● **Data provided**:

————

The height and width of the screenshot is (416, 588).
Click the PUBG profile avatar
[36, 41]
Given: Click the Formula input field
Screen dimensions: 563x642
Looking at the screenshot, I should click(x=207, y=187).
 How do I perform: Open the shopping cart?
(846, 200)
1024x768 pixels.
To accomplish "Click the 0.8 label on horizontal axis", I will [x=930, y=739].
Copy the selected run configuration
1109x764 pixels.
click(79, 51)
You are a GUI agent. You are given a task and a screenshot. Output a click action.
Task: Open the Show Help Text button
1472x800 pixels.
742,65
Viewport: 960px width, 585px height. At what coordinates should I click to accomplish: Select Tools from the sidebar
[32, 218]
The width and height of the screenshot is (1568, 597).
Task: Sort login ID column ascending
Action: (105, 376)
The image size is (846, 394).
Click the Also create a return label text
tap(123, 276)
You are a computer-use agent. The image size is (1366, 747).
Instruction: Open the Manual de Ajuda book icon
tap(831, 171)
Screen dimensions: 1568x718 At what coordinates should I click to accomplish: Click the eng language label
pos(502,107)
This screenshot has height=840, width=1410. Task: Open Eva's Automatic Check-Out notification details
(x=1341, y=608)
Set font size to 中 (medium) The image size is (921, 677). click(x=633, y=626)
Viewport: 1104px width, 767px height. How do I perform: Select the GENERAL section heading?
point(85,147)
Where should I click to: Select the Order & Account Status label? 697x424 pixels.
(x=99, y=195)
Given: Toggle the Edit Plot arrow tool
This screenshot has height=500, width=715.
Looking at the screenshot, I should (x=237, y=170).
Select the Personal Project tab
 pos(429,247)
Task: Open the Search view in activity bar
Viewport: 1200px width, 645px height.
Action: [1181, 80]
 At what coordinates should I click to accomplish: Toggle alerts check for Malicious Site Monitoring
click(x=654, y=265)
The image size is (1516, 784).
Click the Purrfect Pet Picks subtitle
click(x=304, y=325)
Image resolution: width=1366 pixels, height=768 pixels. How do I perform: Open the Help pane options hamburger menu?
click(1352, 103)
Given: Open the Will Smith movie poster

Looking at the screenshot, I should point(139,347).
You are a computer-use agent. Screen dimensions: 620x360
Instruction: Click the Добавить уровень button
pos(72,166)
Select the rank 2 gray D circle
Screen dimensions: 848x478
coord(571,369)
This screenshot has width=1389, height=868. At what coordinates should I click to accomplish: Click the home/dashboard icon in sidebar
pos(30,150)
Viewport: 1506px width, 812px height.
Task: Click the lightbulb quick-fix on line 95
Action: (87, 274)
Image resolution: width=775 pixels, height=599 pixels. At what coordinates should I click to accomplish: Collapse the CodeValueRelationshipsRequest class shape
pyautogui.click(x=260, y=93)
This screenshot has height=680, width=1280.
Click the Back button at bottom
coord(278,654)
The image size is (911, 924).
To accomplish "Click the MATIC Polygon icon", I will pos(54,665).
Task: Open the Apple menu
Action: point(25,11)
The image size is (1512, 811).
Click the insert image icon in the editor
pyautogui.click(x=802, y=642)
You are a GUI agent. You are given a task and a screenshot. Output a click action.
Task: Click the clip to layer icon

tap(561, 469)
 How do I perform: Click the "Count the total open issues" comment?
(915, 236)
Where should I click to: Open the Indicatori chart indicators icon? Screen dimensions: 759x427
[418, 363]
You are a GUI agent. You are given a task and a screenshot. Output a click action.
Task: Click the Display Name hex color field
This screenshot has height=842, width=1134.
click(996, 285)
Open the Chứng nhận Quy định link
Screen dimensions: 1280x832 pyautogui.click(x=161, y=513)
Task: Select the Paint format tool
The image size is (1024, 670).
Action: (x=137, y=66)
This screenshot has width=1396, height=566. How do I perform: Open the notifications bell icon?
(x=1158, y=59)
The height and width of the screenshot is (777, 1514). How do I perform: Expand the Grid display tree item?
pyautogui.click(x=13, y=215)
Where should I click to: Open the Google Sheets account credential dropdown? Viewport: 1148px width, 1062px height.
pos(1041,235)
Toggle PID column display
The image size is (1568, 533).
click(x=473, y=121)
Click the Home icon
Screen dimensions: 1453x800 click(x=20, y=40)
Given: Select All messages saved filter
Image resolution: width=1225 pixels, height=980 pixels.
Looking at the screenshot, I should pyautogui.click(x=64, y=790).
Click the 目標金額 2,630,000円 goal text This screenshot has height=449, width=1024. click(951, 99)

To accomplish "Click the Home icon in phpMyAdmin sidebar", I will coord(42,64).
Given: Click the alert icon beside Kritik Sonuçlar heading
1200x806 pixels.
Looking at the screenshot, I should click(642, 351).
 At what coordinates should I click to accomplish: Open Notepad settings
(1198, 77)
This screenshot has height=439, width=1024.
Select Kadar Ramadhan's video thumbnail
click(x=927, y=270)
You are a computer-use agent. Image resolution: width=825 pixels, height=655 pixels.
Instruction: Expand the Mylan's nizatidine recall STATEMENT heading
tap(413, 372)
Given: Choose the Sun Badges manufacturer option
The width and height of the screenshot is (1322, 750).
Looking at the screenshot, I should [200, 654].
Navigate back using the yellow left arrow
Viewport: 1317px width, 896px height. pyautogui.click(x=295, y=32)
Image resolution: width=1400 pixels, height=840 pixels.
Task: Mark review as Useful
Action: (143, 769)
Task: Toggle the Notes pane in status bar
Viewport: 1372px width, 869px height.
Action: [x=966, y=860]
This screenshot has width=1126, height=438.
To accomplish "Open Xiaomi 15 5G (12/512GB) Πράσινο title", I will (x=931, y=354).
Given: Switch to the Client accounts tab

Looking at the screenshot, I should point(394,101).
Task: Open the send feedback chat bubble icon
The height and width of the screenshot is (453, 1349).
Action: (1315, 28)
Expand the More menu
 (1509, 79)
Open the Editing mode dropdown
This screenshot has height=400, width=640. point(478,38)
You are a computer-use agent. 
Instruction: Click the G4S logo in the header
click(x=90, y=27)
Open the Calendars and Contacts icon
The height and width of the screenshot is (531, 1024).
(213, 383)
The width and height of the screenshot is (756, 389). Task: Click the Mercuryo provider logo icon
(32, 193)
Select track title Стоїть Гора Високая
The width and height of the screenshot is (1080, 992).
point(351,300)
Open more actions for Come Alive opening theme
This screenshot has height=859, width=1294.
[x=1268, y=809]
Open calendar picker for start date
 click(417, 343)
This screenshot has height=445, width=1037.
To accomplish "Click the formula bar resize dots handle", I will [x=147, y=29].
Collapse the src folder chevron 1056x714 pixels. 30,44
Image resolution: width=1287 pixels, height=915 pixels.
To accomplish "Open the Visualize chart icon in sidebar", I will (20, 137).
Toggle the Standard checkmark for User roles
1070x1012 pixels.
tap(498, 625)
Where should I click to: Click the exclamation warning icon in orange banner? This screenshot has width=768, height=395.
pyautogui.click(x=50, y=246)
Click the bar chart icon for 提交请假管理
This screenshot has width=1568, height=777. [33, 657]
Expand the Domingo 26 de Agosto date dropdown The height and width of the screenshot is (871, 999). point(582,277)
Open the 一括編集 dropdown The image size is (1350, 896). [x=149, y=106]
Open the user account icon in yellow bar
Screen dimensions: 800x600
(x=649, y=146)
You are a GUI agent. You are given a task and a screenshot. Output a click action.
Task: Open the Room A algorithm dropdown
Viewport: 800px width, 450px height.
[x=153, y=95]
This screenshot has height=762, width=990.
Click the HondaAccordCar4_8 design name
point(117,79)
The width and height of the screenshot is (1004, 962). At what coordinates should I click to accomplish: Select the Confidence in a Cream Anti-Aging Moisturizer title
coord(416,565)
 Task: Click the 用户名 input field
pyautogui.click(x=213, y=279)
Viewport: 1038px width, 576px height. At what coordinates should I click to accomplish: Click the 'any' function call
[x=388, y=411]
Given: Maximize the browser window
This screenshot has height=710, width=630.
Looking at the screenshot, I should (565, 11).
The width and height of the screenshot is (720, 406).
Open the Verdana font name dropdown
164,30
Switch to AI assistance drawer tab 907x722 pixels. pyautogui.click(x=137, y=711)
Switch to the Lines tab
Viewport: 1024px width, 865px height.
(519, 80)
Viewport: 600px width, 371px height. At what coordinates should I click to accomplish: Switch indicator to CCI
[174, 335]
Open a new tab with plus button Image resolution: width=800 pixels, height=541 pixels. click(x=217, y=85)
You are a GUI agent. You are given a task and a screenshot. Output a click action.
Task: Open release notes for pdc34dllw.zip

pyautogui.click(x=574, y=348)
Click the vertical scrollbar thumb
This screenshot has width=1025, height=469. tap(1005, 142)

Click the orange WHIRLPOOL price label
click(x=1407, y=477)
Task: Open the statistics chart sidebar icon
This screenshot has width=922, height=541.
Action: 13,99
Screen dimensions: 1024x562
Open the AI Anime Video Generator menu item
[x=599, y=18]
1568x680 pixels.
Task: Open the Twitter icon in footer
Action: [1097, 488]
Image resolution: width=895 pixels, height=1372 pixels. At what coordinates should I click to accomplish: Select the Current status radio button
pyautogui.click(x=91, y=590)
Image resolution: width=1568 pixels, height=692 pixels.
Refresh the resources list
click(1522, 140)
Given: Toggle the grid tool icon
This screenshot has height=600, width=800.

————

In the listing above, transcribe exactly everything from the line containing "Task: Click the 用户名 input field" down to the line containing "Task: Open the statistics chart sidebar icon", including both and nothing more.

 Task: Click the 用户名 input field
pyautogui.click(x=213, y=279)
Viewport: 1038px width, 576px height. At what coordinates should I click to accomplish: Click the 'any' function call
[x=388, y=411]
Given: Maximize the browser window
This screenshot has height=710, width=630.
Looking at the screenshot, I should (565, 11).
The width and height of the screenshot is (720, 406).
Open the Verdana font name dropdown
164,30
Switch to AI assistance drawer tab 907x722 pixels. pyautogui.click(x=137, y=711)
Switch to the Lines tab
Viewport: 1024px width, 865px height.
(519, 80)
Viewport: 600px width, 371px height. At what coordinates should I click to accomplish: Switch indicator to CCI
[174, 335]
Open a new tab with plus button Image resolution: width=800 pixels, height=541 pixels. click(x=217, y=85)
You are a GUI agent. You are given a task and a screenshot. Output a click action.
Task: Open release notes for pdc34dllw.zip

pyautogui.click(x=574, y=348)
Click the vertical scrollbar thumb
This screenshot has width=1025, height=469. tap(1005, 142)

Click the orange WHIRLPOOL price label
click(x=1407, y=477)
Task: Open the statistics chart sidebar icon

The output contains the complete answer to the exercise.